PASSAGE -
>> begin
Operating System - HP-UX
1832234 Members
2767 Online
110041 Solutions
New Discussion

Re: EMC Timeout Justifications

 
SOLVED
Go to solution

EMC Timeout Justifications

Hi All
I have read many instances of increasing the PV timeout on EMC disks - and have practiced this myself simply as a rule of best practice.

However my question is this - we are experiencing I/O delays and timeouts on servers directly attached (via 1Gb optic fibre) to EMC 8x30 enclosures. I know that increasing the PV timeouts can help in reducing the intermittent loss of a disk to LVM, however does increasing the timeout also have a beneficial affect on performance?

Thanks.
6 REPLIES 6
Ken Hubnik_2
Honored Contributor

Re: EMC Timeout Justifications

I do not beleive there is a beneficial affect in performance other than trying to eliminate the timeouts. With EMC disk the minimum timeout value should be set at 180. If you continue to experience problems you can bump it up to 240. If you still experience problems I would get with your EMC rep and let him/her look into the problem further.
Stuart Abramson_2
Honored Contributor
Solution

Re: EMC Timeout Justifications

Our EMC guy just told us 90. We used to use 180.

No impact on performance. What it means is, on a read (or write, I guess), wait this long before marking the disk/disk sector "bad". If the i/o returns satisfactorily in less than that time, just keep going. So it only has an effect when i/o is delayed past 90 or 180 seconds, which isn't that often.

Stuart

Stuart
James Murtagh
Honored Contributor

Re: EMC Timeout Justifications

Hi,

There are timeouts for LVM and for the disk driver which are closely related. When you set the PV timeout this will be the time the driver spent trying the request before informing LVM of the failure. LVM will then switch to a PV link or inform the IO requestor that there has been a failure. Its the application/programs sole responsibility to deal with that, whether it is rescheduled or cancelled etc. If you have already set the PV timeouts to EMCs recommended 180 seconds I would now look at your scsi queue depth settings. The queue depth can be found using the scsictl command:

# scsictl -a /dev/rdsk/c3t6d0
immediate_report = 1; queue_depth = 8

This indicates for this disk or lun there can be 8 jobs queuing be the driver. I have seen recommendations that the total number of jobs waiting per server should not exceed 1000. Hence if you have 250 luns presented to the server a queue depth of 4 may be a good value. If there are too many jobs waiting for a specific lun then there is more likelyhood the latter jobs will not be processed hence the driver issuing a timeout to LVM. If you are seeing these timeouts only on selected luns this may be one option to look at. On 11i there is a dynamic tuneable scsi_max_qdepth which can be set globally to aid this process.
>> end
[Data on locating visible targets]
>> begin
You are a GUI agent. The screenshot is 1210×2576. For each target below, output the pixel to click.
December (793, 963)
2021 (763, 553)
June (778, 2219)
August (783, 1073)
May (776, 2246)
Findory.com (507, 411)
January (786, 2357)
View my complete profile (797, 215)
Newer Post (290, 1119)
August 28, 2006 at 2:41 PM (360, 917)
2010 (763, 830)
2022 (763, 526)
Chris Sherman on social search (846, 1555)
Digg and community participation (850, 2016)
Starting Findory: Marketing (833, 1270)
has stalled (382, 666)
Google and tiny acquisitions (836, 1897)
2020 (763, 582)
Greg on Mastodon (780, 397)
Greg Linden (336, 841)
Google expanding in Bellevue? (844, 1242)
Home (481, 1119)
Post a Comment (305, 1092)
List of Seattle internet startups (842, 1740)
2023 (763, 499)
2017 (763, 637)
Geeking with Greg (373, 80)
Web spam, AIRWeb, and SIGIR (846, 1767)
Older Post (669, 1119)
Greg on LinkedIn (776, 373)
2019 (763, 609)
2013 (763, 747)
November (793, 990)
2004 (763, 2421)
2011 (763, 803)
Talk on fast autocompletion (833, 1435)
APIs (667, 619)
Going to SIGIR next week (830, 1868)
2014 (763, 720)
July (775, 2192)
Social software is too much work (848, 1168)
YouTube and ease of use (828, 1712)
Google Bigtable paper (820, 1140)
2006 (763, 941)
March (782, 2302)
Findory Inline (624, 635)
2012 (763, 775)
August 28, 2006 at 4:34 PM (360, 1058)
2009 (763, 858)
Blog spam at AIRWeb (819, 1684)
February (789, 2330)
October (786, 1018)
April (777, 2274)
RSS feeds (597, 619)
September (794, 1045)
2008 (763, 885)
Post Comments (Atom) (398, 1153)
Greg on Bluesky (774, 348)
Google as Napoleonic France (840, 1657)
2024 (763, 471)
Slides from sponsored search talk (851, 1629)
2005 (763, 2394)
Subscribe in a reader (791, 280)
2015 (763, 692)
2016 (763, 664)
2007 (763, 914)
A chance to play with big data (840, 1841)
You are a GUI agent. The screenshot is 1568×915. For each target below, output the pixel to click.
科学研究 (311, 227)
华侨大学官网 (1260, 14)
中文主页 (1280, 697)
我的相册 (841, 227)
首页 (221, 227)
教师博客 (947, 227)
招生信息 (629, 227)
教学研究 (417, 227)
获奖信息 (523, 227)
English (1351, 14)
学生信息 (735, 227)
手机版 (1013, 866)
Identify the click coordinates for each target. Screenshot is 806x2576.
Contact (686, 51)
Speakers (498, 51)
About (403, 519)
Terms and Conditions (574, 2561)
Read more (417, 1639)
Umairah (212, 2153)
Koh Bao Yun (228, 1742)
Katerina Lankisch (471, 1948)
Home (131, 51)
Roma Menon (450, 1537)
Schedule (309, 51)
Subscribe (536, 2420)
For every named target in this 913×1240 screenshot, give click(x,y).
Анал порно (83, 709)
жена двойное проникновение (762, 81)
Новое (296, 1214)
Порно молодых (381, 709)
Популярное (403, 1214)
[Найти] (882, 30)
>> end
THE TASKS -
1 – Render this sentence from the thread on EMC disk timeouts in Spanish: "There are timeouts for LVM and for the disk driver which are closely related."
2 – Write what comes next in the thread on EMC disk timeouts, picking up right after its final sentence.

PER-TASK ANSWERS -
1 – Hay tiempos de espera para LVM y para el controlador de disco que están estrechamente relacionados.

2 –
Regards,

James.
Steve Post
Trusted Contributor

Re: EMC Timeout Justifications

So James?

So the command
scsictl -m queue_depth=4 /dev/rdsk/c#t#d#
might help lower the number of scsi timeout errors?

But would if a request could not get into the queue (because it's smaller), what would happen?

steve
James Murtagh
Honored Contributor

Re: EMC Timeout Justifications

Hi Steve,

In this case the driver will return a QUEUE FULL status to the OS and the request will be re-queued. How the OS then deals with all this I'm not sure. I don't know if LVM is informed and manages it or if the kernel handles this by taking the request off the callout queue hence not triggering the timeout. I'll certainly look into this in more detail if you are interested, but I think the most important point is the OS deals with it, its not left to the application. I believe when the queue full condition occurs the driver throttles the IO to the device until the number of requests reaches zero then resets it.

Regards,

James.
Steve Post
Trusted Contributor

Re: EMC Timeout Justifications

thanks James.

I asked because I have a timeout error that shows up once, on one EMC disk, on random nights. The disk is mirrored, and heavily monitored by EMC support. It's not hurting anything. But I haven't had success fully eliminating the error. Of course I could change my timeout from 180 to 240 like another guy in here. But, I'll pursure changing the queue from 8 to 4. I'll get with hp support on it. I don't want (or need) to move fast on this issue.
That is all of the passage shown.